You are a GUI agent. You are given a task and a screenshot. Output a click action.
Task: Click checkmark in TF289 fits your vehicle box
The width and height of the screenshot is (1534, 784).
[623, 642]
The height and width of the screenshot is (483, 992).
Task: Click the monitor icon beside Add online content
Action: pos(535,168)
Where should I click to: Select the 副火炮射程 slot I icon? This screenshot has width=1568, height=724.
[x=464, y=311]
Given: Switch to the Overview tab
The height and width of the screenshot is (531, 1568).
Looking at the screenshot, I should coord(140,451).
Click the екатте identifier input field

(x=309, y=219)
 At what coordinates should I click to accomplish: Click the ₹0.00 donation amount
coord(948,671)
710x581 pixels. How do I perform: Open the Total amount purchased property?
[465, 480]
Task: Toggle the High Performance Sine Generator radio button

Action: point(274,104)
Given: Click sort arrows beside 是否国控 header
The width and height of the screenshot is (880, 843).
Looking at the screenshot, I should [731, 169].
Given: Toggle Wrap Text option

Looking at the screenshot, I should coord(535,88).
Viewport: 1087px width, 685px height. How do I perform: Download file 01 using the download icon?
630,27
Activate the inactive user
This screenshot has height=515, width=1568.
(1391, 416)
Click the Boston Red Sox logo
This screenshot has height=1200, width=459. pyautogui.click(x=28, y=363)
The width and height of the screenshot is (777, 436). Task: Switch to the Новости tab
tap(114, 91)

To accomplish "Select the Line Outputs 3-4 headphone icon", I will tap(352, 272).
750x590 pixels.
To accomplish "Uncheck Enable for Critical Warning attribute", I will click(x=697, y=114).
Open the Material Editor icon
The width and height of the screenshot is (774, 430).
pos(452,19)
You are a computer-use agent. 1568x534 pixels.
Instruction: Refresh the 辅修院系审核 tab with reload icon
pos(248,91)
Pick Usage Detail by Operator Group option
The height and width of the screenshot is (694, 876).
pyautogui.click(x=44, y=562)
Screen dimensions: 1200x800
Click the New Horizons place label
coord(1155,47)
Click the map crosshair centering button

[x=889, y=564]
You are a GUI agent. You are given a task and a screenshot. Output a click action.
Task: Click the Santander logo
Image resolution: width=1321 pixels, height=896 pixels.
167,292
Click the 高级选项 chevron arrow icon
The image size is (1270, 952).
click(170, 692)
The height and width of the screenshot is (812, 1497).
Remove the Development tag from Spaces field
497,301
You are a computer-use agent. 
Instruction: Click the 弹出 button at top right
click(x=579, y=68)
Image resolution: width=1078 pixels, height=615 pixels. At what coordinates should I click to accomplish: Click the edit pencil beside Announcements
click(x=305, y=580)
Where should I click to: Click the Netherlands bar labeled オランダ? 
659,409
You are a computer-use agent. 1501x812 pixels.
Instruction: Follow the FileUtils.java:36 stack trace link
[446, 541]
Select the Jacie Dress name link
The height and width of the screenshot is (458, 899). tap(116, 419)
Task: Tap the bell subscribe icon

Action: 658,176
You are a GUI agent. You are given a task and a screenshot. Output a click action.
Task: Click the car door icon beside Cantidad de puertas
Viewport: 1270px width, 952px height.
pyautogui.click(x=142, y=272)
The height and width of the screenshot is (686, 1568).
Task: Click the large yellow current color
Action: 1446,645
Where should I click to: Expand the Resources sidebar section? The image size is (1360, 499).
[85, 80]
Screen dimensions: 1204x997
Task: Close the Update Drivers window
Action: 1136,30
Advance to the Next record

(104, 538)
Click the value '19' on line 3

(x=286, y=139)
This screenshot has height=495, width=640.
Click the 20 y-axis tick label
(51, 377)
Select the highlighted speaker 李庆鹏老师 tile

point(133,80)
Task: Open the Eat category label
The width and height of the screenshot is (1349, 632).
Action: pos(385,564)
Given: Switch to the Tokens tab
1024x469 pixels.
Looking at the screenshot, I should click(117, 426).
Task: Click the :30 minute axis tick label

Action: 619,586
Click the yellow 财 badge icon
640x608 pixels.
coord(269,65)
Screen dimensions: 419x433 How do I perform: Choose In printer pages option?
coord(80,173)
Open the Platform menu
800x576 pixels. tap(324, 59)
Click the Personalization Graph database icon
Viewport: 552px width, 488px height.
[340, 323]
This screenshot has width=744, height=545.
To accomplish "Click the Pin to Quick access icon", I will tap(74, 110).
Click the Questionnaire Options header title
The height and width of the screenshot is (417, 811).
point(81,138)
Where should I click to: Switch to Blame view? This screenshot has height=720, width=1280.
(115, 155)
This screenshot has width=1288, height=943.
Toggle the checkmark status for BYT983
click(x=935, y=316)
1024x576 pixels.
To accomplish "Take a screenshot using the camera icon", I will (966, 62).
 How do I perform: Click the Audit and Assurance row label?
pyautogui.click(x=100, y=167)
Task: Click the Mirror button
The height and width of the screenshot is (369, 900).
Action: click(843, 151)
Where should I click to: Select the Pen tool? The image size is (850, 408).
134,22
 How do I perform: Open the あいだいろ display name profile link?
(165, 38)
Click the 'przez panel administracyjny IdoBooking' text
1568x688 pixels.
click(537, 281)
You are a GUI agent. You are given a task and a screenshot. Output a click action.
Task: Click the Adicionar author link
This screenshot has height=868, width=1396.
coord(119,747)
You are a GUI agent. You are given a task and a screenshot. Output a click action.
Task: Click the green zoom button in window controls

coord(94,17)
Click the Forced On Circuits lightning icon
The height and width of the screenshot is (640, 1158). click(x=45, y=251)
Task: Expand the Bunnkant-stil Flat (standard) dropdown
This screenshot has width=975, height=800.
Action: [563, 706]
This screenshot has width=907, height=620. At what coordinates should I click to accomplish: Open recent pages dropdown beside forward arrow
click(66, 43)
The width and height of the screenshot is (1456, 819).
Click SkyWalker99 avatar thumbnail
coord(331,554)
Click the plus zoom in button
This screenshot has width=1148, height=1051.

------------------------------------------------------------

**What is being asked**
Lines holding "computer" are the ones to copy; find all of them in the listing.

**Result for this task**
You are a computer-use agent. 1568x534 pixels.
You are a computer-use agent. 
You are a computer-use agent. 1501x812 pixels.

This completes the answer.